Skip to content

Roadmap: harden /goal into a reliable long-horizon workflow primitive #4228

@qqqys

Description

@qqqys

Summary

Now that the base /goal design has been discussed in #4074 and the Stop-hook runaway cap follow-up was captured in #4206, it would be useful to track the next product/technical roadmap for making goal-driven work reliable in Qwen Code.

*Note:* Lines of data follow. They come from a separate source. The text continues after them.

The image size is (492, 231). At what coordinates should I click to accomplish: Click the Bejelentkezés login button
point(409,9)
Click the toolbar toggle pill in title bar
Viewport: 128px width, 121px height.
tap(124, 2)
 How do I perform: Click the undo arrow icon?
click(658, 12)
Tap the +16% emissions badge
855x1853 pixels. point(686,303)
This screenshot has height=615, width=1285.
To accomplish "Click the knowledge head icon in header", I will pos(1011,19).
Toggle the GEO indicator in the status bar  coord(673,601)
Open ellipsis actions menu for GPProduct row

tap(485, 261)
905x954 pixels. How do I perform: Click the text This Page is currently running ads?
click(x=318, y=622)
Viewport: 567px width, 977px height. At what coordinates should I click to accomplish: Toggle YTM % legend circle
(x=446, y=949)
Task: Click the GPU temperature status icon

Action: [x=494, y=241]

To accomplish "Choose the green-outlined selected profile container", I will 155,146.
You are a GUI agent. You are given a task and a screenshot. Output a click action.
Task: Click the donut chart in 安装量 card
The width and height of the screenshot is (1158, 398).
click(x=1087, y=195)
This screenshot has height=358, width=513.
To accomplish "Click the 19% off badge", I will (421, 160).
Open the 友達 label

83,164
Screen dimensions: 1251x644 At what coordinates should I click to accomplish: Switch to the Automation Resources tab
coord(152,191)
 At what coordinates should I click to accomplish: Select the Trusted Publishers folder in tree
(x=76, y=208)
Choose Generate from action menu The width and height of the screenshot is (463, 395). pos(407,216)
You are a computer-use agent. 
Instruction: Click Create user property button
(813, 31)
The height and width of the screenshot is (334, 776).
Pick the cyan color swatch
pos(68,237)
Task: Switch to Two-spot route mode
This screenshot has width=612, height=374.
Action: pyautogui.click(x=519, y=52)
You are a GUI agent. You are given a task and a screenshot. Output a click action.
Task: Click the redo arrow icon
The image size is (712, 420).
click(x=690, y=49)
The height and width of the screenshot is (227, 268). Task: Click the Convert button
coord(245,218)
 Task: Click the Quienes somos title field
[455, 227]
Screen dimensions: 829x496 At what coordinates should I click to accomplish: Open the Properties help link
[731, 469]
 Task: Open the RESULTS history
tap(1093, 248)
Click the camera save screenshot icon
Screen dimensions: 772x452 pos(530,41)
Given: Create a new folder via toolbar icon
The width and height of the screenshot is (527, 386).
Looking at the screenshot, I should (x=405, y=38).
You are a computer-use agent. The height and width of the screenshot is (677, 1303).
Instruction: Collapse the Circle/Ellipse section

This issue is intentionally not about the first /goal command only. It is a staged plan for turning /goal from a single slash command into a dependable long-horizon workflow primitive: users set an outcome, Qwen Code keeps making progress, shows why it is continuing or stopping, and fails safely when the goal is impossible or underspecified.

Motivation

/goal is valuable because it removes repeated "keep going" prompts from multi-step work. But the first implementation should be followed by a few layers that make the feature trustworthy in real sessions:

  • clear progress visibility while the goal is active;
  • strict but debuggable goal evaluation;
  • safe stop / recovery behavior for impossible goals;
  • resume/non-interactive semantics;
  • observability for why the loop continued or ended;
  • reusable infrastructure for future agent workflows beyond /goal.

Without these follow-ups, /goal risks becoming either too silent (user cannot tell what is happening) or too aggressive (agent keeps looping without useful progress).

Proposed staged roadmap

Phase 1 — UX hardening for the active goal

Goal: make /goal understandable and controllable during interactive use.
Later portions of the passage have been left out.